[WHAT NEEDS TO BE DONE] All of the data that follows should be retyped exactly, please, except the pictures.

[EXERCISE INPUTS]
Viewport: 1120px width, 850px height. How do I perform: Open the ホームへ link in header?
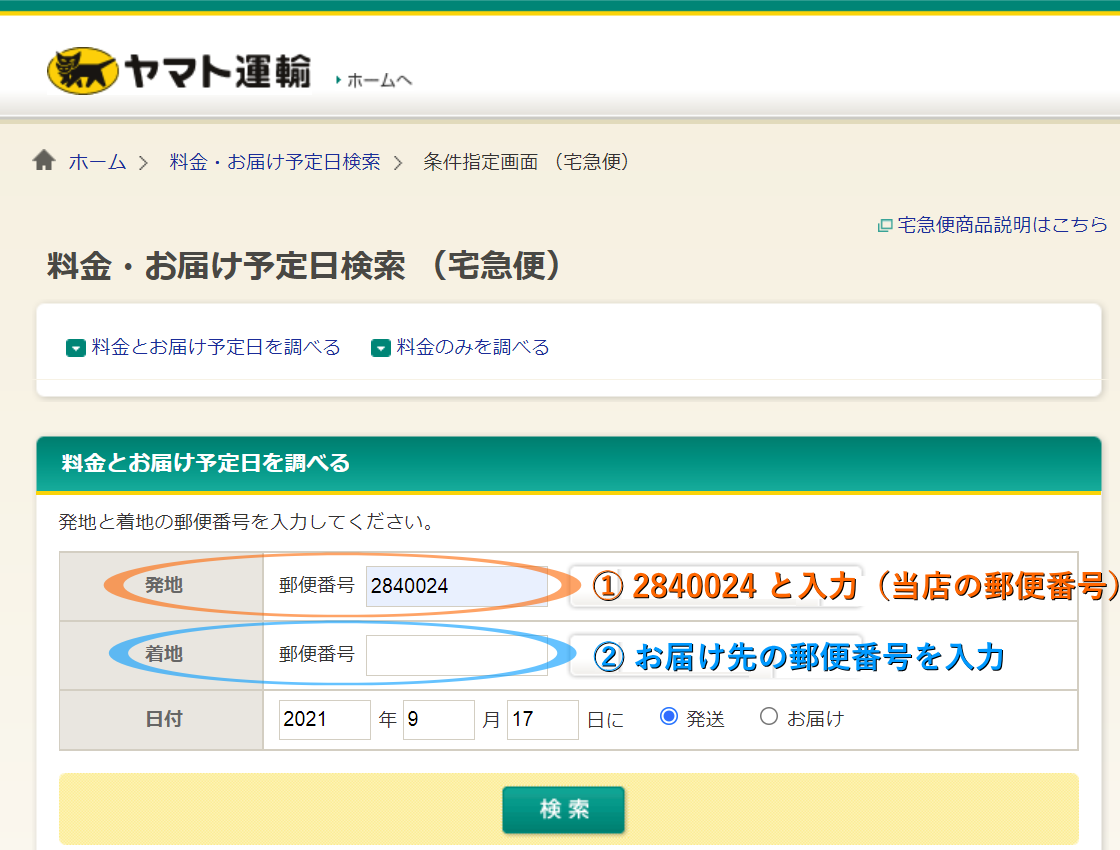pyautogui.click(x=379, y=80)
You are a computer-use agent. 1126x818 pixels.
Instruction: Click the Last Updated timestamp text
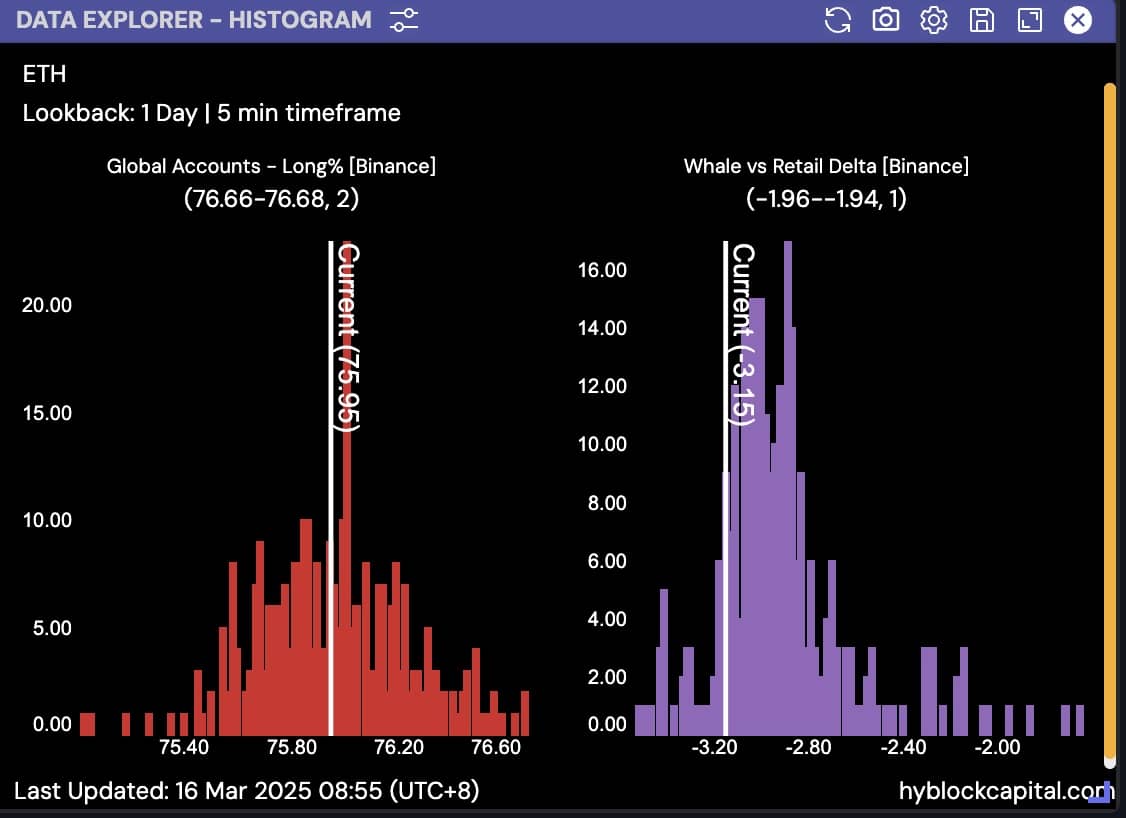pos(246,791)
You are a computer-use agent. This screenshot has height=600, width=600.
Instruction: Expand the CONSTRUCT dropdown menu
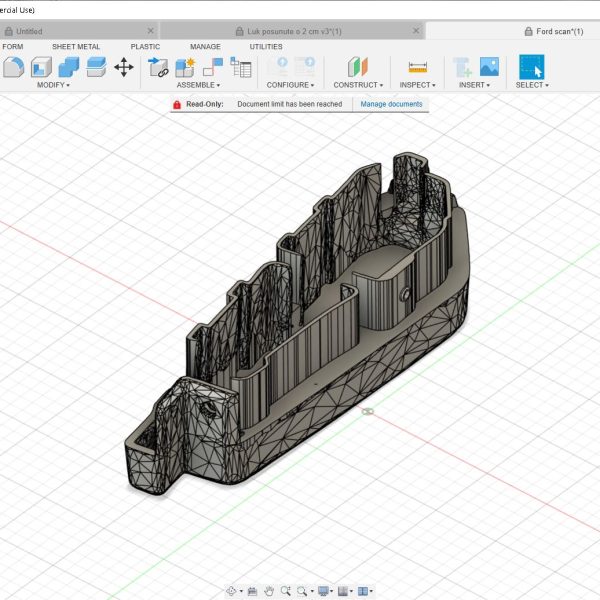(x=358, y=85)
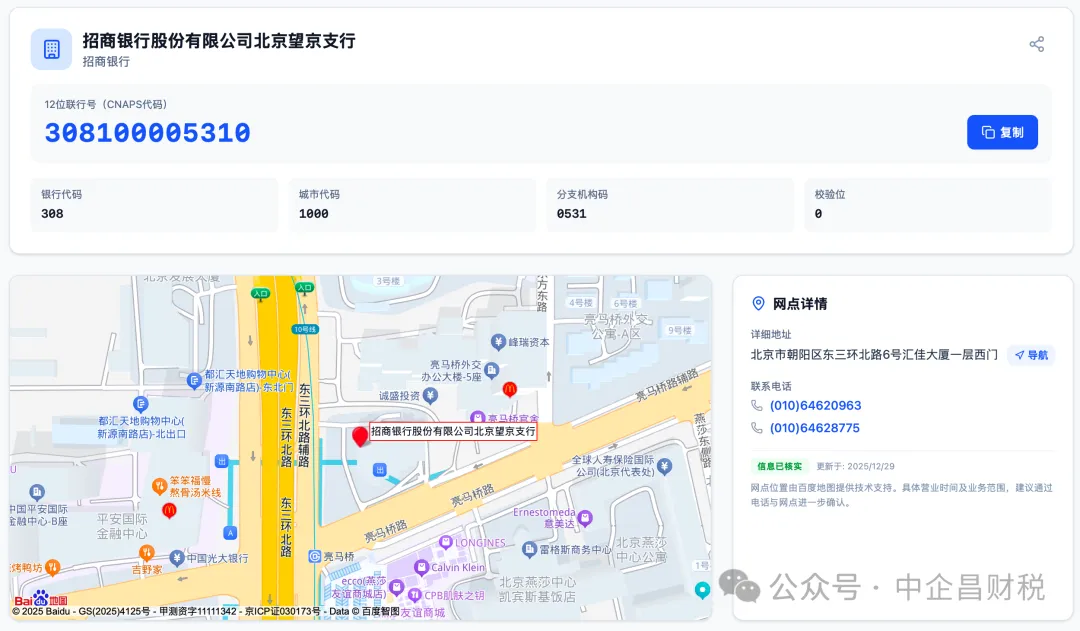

[ANSWER TO THIS PROBLEM]
Viewport: 1120px width, 850px height. How do I perform: Open the ホームへ link in header?
pyautogui.click(x=379, y=80)
You are a computer-use agent. 1126x818 pixels.
Instruction: Click the Last Updated timestamp text
pos(246,791)
You are a computer-use agent. This screenshot has height=600, width=600.
Instruction: Expand the CONSTRUCT dropdown menu
(x=358, y=85)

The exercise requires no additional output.